La sociologie traite la question de l’échec scolaire, elle s’intéresse entre autres à la reproduction par l’école des inégalités sociales. L’anthropologie et l’ethnographie de l’éducation observent comment l’école s’adapte à la société et comment les fonctionnements scolaires et les rituels pédagogiques participent à la scolarisation des individus. Une des découvertes importante de ces travaux est la mise au jour d’un curriculum latent plus déterminant que le curriculum formel (Bayer & Ducrey, 2001).
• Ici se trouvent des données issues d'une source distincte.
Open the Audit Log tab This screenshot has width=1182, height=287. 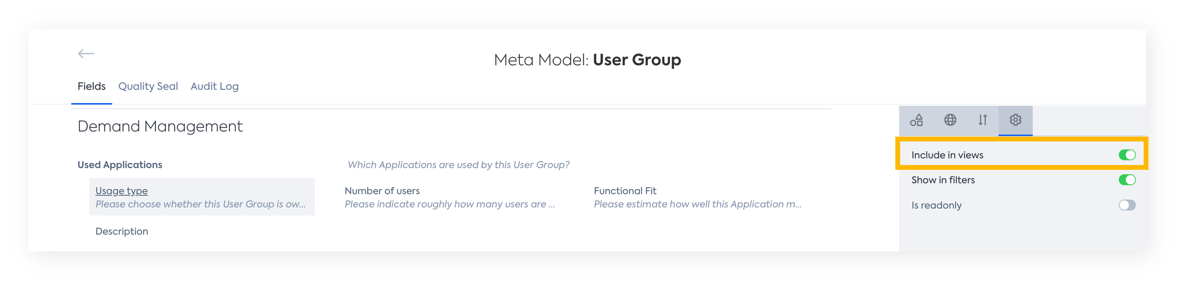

L’ethnométhodologie est la discipline des sciences sociales la plus directement orientée vers l’étude des pratiques de classe. Elle montre comment l’organisation de la classe est la résultante du travail d’interaction entre les enseignants et les élèves : les travaux de Sirota (1998), par exemple, montrent comment le fonctionnement de la communication pédagogique est influencée par l’appartenance sociale des élèves.

Les lectures de la classe et du monde scolaire effectuées dans les recherches en sciences sociales enrichissent la connaissance du fonctionnement de la classe comme un système, lui-même partie d’un système social. Se substituant aux recherches sur l’efficacité pédagogique, leur principal apport est de relativiser l’importance des notions d’efficience et d’efficacité pour analyser les relations entre formation, enseignement et apprentissage.